- Belge Bölümü -
┏━━
Madımak Katliamı ve 12 Eylül Davaları’nda verilen kararlardan örnek veren Aydın, şunları söyledi: “Bu kararlarda sözü edilen zamanaşımı uygulanmamasının en önemli argümanlarından biri de devletin cezasızlık politikasının gözlemlenmesi, uzun sürmesi, yargısal pasizifizm gerekçe göstermiştir. Bu dosyada çok sayıda delil vardı. Çok üst düzey tanıklar dinlendi. Abdulkadir Aygan, Mahmut Yıldırım’ın yaşadığını iddia etti. Devletin dahil olduğu bir cinayette mahkûmiyet kararı verilecekken, ısrarla birleştirmeye karşı çıkması ve dosyanın sonuçlandırılması talebi görmezden gelindi. Bu davada Musa Anter’i öldüren kişiler bellidir. Biz katilimizi biliyoruz. Devlette biliyor. Bu davada AİHMîn verdiği karar nedeniyle açılmadı. Bu soruşturma 5 yıl sonra açıldı. Davanın açılması Fettullahçı yargı mensuplarının derin devletle hesaplaşmasıydı. Devlet katilleri tek tek çıkardı. Üst düzey komutaya gitmeden, tetikçileri mahkemeler önüne çıkardı. Tetikçilere emir verenleri korkuttular, işbirliğine davet ettiler, kabul etmeyenleri tasfiye ettiler. Geldiğimiz noktada bir adalet sağlama yerine derin devlet denilen güçlerle işbirliği ve siyasi ortaklık tercih edildi. Bu dosyalar zamanaşımı ile karşı karşıya bırakıldı. Cezasızlık sürecinde rol alan herkese bedelini ödetmeye çalışacağız. Adaleti bulacağız.”
 
AKP’Lİ MİROĞLU GELMEDİ AMA MEKTUP GÖNDERDİ 
 
AKP’li Orhan Miroğlu’nun avukatı Serhat Menzilcioğlu da hazırladığı yazılı savunmasını okudu. Menzilcioğlu, katılan vekillerinin ithamlarına dair de Miroğlu’nun yazılı gönderdiği mektubu okudu. Miroğlu, mektubunda 30 yıl boyunca adalet aradığını öne sürerek, PKK’yi cinayetin merkezinde olmakla suçladı. MİT eski Kontrterör Dairesi Başkanı Mehmet Eymür, dosya kapsamında tanık olarak dinlendiğinde, AKP’li Miroğlu’nu devlet ajanı “Tayfun” olarak tanıdıklarını söylemişti.
┗━━
- İşlenecek Veriler -
┏━━
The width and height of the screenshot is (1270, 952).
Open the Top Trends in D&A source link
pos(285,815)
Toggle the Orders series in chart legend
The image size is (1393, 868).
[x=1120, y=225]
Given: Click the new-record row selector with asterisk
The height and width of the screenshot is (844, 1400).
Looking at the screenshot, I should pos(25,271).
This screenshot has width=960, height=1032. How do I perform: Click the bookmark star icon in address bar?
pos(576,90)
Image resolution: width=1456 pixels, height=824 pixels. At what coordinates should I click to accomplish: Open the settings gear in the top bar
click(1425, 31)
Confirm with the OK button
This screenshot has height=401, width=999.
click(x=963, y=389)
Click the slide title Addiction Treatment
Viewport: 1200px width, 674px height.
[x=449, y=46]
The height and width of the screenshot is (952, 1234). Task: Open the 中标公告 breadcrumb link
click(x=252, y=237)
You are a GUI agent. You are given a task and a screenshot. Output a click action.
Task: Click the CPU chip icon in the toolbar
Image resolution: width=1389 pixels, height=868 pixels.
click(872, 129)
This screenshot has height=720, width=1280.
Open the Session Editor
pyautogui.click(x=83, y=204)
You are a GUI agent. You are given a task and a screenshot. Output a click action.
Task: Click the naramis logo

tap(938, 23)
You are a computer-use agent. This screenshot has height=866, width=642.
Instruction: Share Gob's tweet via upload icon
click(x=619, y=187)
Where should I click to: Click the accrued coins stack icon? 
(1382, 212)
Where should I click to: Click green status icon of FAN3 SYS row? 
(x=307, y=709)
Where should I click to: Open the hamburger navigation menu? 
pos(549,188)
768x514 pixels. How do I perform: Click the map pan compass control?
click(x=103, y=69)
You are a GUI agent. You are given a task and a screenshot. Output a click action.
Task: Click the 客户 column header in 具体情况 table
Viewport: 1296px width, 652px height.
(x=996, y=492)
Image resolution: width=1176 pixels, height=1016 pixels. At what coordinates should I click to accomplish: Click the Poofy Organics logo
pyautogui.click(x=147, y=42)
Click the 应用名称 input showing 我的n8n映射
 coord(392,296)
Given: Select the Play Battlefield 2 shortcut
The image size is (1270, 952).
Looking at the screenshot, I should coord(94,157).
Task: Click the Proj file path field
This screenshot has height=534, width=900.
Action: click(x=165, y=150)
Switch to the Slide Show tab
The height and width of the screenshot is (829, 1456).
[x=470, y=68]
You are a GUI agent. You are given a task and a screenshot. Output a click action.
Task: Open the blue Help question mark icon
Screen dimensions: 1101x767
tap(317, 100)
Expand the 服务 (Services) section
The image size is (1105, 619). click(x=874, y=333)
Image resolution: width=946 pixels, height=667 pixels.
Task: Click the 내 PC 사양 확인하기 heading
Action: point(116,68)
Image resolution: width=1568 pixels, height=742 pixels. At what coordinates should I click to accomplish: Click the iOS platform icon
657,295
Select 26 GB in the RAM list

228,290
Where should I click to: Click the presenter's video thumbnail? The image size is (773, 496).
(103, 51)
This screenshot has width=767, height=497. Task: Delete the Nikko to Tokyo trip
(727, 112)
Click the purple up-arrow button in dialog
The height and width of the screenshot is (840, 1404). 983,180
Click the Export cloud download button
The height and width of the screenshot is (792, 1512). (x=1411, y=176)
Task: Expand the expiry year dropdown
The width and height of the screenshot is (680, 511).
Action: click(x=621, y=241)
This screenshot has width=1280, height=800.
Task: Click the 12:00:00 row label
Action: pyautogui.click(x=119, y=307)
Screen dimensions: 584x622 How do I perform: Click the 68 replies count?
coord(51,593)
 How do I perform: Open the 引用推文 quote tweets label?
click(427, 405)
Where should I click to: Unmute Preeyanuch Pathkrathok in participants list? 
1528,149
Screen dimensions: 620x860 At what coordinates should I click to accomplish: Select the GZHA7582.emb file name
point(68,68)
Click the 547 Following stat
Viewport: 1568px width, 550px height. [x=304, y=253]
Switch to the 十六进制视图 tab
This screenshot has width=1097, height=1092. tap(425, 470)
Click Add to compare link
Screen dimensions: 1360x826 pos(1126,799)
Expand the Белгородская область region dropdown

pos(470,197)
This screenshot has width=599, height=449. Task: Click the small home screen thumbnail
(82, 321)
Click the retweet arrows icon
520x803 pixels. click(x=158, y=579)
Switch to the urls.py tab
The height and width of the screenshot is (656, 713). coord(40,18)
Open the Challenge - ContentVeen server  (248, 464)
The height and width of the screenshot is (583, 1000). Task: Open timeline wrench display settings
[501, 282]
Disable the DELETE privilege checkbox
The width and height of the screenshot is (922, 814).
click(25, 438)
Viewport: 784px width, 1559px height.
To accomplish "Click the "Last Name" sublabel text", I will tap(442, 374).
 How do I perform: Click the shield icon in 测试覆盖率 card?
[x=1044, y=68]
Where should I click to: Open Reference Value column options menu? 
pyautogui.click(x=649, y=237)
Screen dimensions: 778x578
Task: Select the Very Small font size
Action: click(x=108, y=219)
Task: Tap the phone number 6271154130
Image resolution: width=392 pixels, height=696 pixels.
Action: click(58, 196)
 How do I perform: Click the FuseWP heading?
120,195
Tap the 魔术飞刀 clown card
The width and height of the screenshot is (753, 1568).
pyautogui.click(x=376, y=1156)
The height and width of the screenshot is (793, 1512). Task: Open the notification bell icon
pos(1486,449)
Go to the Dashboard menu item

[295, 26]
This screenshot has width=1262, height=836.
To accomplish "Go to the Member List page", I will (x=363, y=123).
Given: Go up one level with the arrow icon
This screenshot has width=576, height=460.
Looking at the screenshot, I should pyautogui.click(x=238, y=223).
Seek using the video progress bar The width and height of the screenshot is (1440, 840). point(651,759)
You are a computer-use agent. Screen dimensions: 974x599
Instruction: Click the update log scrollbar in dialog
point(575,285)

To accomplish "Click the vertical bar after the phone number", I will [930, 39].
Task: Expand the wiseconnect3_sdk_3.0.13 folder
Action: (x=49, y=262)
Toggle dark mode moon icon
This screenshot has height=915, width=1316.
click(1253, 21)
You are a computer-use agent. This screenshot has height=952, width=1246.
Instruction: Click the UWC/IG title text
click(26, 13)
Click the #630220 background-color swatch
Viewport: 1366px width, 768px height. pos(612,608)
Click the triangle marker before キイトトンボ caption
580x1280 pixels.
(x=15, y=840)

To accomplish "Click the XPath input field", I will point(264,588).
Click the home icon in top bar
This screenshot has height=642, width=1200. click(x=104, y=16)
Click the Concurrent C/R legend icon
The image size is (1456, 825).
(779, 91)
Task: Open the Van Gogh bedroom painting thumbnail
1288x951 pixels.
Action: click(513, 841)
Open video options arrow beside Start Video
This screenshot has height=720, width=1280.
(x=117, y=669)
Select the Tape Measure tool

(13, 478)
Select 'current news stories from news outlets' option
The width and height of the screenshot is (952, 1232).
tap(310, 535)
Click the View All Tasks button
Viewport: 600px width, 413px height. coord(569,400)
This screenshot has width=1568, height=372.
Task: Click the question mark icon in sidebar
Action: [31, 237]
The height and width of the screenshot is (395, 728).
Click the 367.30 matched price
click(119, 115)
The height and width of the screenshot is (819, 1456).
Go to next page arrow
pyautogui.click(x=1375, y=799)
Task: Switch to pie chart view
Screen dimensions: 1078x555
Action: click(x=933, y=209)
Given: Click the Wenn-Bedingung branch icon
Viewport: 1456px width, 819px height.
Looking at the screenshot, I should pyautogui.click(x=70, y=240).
┗━━
- Talimat 1 -
Satırların en başından "pos(576,90)" ifadesini içeren satıra kadar, her iki uç dahil olmak üzere tüm satırları hiçbir değişiklik yapmadan yazınız.
- Talimat 2 -
Musa Anter davasına ilişkin metni kaldığı yerden devam ettiriniz.

- Beklenen Yanıt 1 -
The width and height of the screenshot is (1270, 952).
Open the Top Trends in D&A source link
pos(285,815)
Toggle the Orders series in chart legend
The image size is (1393, 868).
[x=1120, y=225]
Given: Click the new-record row selector with asterisk
The height and width of the screenshot is (844, 1400).
Looking at the screenshot, I should pos(25,271).
This screenshot has width=960, height=1032. How do I perform: Click the bookmark star icon in address bar?
pos(576,90)

- Beklenen Yanıt 2 -
KATILAN AVUKATLAR TEPKİ GÖSTERDİ
 
Katılan olan Miroğlu’nun beyanlarının mektupla gönderilmesine müşteki avukatları tepki gösterdi. Mektubun okunmasının usule uygun olmadığını dile getiren avukat Nuray Özdoğan, “Bildikleri varsa gelip, anlatması gerekir. Biz tanık değil, sanık olarak dinlenmesi gerektiğini düşünüyoruz” dedi. 
 
Menzilcioğlu ve katılan diğer avukatlar arasında tartışma yaşandı. 
 
MAHKEME BAŞKANI: MEKTUP DİNLEYECEK MAKAM DEĞİLİZ
 
Mahkeme başkanı Menzilcioğlu'na, “Mektup dinleyecek makam değiliz. Mektubu tadında bırakın” dedi. 
 
Avukat Mustafa Kemal Baran, “Kendi hakkında iddiaları gelip ispat edebilir” diye tepki verdi. 
 
Avukatlar mektubun okunması sırasında salonu terk etti. İzleyicilerin bir kısmı da tepki salonu terk etti. 
 
Menzilcioğlu, müvekkilinin itham edildiğini bundan kaynaklı devam etmek istediğini söyledi.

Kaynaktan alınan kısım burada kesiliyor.